HARVESTING_DATA_PYT_DS_SAISOFT


PYT-DS: Harvesting Data

We're used to reading JSON and CSV files over the internet, using Pandas. However, if you have control of a server, there's no reason you can't make scripts such as the one below fetch everything for you under the hood, using URL requests.

By the time the data surfaces in the Notebook, it's already an up-to-date Dataframe, sorted and massaged. I'm exposing the pipeline here, but it's easy to imagine the Notebook actually starting around the last cell, having already done the job behind the scenes, of harvesting data.

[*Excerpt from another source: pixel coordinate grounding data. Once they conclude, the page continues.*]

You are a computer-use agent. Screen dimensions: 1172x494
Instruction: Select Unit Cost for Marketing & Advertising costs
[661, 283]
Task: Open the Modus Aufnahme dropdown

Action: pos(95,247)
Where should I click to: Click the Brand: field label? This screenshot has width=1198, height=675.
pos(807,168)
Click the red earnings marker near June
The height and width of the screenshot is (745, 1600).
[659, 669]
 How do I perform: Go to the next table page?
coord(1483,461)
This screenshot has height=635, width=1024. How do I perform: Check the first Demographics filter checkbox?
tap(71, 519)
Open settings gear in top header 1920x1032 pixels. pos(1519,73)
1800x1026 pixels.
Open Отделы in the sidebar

As a data scientist, your role may be as much about storing data for convenient access, in a usable form, as it is about end user analysis of said data. Your role may be part DBA (database administrator) at the end of the day. That's not a bad thing.


In [ ]:
import pandas as pd
import numpy as np

In [ ]:
"""
Created on Thu Jun 29 10:17:02 2017
Rewritten for get_data package on Oct 25, 2017

@author: Kirby Urner

Decorated generator used IN PLACE OF:
    
class Url:
    
    def __init__(self, the_url):
        self.url = the_url
        
    def __enter__(self):
        self.rq = urlopen(self.url)
        return self.rq
    
    def __exit__(self, *oops):
        if oops[0]:
            print("Failed to connect")
            return False
        self.rq.close()
        return True
"""

from urllib.request import urlopen
import json
from contextlib import contextmanager

PREFIX = "http://thekirbster.pythonanywhere.com/"

@contextmanager
def url(target):
    try:
        yield urlopen(target)
    except:
        print("Failed to connect")
        raise
           
def get_chems():
    """
    Get the element data from the web using API
    
    Typical record:
    [1, "H", "Hydrogen", 1.008, "diatomic nonmetal", 1498013115, "KTU"]
    """
    global chems
    with url(PREFIX + "api/elements?elem=all") as httpreq:
        data = json.loads(httpreq.read())  # getting JSON data
        chems = pd.DataFrame(data)

get_chems()

In [ ]:
chems.head()

This is not quite how we want to see the data. We need to flip it, or swap axes. Transpose will do. Then lets change the column names. Finally, we'll sort.


In [ ]:
chems = chems.T
chems.columns=["Protons", "Symbol", "Name", "Mass", "Category", "Changed", "Initials"]

In [ ]:
chems.sort_values("Protons")
chems.head()

In [ ]:
chems = chems.sort_index()  # lets get this in index order

In [ ]:
chems.head()

LAB:

Now that you have all the periodic table, why not try some of your tricks? How many categories are there and how many elements in each category. Remember GroupBy? What other tricks (like magic spells) do you remember?